Millón y medio de españoles tienen una situación de dependencia reconocida. Podrían ser más porque trescientos mil están en lista de espera y corren el riesgo de sumarse a los cuarenta mil que fallecieron en 2023 esperando a ser valorados. Es decir, murieron esperando una respuesta de su país.
Afortunadamente, en España envejecemos bien. Tenemos una esperanza de vida superior a la de países de nuestro entorno. Será la alimentación o el sol o vaya usted a saber, pero vivimos más. Otra cosa distinta es cómo llegamos a octogenarios o nonagenarios.
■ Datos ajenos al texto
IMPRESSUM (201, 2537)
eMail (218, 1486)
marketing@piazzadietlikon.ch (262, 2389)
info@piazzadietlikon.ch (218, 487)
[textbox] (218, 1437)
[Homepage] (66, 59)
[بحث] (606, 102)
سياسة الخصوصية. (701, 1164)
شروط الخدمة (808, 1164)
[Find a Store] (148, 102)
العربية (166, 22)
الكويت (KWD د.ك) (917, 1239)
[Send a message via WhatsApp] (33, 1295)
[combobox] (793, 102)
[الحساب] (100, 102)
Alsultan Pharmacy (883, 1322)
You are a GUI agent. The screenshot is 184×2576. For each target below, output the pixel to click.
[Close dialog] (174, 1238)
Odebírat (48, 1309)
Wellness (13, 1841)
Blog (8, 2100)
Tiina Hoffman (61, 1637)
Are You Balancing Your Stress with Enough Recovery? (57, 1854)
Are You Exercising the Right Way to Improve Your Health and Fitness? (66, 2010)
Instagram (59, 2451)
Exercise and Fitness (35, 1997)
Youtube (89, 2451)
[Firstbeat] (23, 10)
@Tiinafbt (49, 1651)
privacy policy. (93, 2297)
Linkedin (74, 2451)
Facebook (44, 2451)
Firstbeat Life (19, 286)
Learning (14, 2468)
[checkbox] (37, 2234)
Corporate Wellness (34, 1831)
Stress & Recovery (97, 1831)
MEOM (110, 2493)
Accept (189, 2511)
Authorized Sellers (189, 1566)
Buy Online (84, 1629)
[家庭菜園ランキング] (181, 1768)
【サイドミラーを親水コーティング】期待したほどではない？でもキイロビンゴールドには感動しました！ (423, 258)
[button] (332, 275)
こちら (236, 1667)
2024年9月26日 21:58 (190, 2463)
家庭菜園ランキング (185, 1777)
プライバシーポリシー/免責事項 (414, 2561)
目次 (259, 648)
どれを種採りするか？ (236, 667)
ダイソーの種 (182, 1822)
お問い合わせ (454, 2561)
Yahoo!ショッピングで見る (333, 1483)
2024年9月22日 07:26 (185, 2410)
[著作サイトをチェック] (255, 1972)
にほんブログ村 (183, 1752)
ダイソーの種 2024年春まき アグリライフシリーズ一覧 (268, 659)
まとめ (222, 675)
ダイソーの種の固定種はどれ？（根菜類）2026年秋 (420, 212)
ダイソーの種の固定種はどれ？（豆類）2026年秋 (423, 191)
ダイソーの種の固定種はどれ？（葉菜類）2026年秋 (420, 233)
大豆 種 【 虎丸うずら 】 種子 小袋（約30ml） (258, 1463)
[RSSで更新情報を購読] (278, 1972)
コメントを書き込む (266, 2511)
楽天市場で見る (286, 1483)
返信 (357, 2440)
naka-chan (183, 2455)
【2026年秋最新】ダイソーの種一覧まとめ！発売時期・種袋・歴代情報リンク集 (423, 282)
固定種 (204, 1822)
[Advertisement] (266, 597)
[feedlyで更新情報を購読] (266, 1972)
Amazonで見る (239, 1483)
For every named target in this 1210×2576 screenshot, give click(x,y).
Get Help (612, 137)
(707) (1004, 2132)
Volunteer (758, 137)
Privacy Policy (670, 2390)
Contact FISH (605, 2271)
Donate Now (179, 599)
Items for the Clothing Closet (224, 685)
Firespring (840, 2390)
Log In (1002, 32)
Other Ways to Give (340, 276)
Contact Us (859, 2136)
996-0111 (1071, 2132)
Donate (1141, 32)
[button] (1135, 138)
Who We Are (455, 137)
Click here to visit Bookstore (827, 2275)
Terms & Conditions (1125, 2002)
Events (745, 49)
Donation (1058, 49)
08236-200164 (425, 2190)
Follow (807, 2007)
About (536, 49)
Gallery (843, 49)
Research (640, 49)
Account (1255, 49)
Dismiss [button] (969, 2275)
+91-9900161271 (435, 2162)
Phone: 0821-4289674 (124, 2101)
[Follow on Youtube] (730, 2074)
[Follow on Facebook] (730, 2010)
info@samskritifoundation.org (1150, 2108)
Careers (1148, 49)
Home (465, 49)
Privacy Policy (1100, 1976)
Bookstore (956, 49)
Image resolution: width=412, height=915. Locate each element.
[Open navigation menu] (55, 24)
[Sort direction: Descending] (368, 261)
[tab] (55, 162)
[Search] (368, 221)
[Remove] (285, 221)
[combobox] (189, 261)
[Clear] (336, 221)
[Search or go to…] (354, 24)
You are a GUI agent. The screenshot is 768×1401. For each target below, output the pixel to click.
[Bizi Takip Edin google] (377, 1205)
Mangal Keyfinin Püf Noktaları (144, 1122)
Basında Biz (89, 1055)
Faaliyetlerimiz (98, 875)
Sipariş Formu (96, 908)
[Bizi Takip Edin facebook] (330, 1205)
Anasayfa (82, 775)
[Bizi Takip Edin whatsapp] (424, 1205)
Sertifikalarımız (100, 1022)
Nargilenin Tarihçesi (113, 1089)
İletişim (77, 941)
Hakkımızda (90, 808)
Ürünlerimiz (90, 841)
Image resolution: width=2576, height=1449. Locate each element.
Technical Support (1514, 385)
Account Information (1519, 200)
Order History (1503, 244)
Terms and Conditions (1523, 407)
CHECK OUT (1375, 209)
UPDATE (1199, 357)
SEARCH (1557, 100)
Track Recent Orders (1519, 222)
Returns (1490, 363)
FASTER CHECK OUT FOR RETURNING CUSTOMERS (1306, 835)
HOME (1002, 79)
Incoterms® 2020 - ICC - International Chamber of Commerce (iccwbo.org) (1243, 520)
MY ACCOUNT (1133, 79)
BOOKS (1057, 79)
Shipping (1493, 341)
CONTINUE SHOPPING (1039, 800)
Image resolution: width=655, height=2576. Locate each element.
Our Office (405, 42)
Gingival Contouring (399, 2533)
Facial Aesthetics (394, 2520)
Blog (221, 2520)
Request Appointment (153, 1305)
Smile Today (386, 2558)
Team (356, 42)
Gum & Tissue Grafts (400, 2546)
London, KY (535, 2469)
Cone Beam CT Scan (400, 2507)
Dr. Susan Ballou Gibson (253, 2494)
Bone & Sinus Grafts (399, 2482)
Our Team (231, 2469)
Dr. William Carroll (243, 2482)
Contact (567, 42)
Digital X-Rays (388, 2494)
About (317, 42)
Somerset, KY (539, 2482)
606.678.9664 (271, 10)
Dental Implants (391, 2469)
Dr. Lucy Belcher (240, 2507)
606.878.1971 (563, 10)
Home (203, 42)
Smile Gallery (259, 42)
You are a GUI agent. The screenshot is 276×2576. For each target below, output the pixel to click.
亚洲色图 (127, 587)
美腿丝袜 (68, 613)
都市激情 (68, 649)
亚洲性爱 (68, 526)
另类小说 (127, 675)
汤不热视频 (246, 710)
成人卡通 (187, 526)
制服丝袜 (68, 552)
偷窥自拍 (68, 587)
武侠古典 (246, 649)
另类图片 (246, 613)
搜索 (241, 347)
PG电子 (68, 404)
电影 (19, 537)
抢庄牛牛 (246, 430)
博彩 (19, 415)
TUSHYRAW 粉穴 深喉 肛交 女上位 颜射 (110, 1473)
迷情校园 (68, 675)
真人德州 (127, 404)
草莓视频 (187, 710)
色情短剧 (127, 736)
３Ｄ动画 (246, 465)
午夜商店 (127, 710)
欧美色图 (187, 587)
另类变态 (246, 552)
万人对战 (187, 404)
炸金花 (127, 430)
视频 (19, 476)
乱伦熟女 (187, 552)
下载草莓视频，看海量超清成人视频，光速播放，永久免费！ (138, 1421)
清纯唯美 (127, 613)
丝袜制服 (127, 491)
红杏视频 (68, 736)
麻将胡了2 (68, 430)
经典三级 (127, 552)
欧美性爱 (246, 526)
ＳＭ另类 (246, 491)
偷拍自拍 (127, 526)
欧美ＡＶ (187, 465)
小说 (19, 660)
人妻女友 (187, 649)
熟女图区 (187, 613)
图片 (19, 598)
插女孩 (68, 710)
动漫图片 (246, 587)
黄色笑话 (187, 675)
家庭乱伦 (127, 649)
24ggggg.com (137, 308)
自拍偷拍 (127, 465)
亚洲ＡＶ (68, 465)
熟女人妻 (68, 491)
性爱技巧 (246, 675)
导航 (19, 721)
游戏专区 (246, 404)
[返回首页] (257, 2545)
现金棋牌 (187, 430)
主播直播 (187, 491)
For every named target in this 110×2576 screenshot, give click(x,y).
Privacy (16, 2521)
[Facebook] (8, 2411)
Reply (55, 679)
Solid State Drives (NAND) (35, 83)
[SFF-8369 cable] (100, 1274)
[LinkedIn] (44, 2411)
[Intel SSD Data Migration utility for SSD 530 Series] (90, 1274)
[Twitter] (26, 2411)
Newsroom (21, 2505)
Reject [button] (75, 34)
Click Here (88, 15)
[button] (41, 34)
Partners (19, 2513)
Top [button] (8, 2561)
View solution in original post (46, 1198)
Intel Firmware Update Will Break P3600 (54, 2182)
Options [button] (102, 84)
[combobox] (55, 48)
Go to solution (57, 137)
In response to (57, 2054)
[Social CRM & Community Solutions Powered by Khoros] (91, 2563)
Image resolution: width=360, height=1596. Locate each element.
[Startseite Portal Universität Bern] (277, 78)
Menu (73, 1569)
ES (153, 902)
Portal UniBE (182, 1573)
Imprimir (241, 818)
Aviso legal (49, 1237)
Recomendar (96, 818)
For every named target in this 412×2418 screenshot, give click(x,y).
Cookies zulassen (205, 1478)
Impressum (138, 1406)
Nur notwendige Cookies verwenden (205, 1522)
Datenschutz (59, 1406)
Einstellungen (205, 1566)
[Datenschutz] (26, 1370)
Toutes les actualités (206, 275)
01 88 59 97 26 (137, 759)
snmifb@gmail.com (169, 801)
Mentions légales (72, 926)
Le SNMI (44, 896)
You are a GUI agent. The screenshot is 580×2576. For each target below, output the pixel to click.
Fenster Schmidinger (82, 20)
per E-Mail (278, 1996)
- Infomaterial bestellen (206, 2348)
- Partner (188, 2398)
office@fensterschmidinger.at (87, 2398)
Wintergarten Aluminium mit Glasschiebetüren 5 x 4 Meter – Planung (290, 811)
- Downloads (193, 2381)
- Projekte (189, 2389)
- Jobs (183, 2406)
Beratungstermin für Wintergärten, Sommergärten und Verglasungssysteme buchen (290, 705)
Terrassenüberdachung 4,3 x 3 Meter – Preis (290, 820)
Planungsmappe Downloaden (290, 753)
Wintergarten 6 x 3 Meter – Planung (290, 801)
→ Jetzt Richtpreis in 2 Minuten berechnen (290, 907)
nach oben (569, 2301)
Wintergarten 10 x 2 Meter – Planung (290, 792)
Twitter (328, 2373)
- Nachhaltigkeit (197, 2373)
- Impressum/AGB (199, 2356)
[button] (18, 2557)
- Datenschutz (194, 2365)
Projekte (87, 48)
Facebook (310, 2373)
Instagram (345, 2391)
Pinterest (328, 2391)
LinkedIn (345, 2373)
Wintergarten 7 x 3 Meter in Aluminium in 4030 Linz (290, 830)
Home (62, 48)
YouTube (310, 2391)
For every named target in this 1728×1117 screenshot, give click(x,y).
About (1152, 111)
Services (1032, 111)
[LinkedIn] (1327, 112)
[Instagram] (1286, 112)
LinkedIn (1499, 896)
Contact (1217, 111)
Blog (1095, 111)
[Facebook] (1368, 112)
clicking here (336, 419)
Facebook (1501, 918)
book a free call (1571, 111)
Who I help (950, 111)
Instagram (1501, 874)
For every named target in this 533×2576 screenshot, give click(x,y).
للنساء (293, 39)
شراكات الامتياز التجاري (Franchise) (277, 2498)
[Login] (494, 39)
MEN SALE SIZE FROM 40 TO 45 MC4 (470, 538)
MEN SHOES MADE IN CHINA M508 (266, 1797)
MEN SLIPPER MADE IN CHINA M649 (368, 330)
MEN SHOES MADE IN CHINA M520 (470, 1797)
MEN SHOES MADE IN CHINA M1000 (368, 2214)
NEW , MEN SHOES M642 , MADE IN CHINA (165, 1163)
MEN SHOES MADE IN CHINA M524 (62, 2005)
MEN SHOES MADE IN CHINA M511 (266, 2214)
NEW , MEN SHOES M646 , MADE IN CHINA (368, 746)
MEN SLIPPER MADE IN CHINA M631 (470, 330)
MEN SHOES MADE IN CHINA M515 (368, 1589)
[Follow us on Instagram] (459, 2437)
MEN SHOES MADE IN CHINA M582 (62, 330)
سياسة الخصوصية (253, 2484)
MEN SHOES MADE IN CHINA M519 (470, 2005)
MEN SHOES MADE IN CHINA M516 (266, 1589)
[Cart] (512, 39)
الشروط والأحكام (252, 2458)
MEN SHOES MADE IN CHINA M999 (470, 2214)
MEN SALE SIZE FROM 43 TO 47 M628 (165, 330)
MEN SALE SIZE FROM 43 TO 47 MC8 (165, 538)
Las estadísticas dicen que son
pocos los que se libran de enfermedades crónicas o de problemas de movilidad.
O sea, que llegamos escacharrados. Es ahí donde uno espera que le echen una mano. Las familias, cada vez más cortas y más despegadas, ya no son el colchón de los mayores y es ahí (también) donde estallan las costuras del Estado.
“Hasta ahora todo ha funcionado razonablemente bien porque los hijos cuidaban de los padres”
Hasta ahora todo ha funcionado razonablemente bien porque los hijos cuidaban de los padres, pero, ¡ay!, cuando faltan los hijos el invento hace aguas. A mí, qué quieren que les diga, los datos de fallecidos que nunca fueron citados para recibir un diagnóstico me hielan la sangre.
Nos indignamos mucho con las tropelías de los políticos, con las leyes que aprueban los parlamentos, con los desmanes de los ‘koldos’ y nos resbalan otras flagrantes injusticias. La Ley de Dependencia se aprobó hace 17 años.
Una concluye o tiene al menos el derecho a concluir que en este país las leyes están para incumplirse y ¿los impuestos? Si no es para esto, ¿para qué demonios están?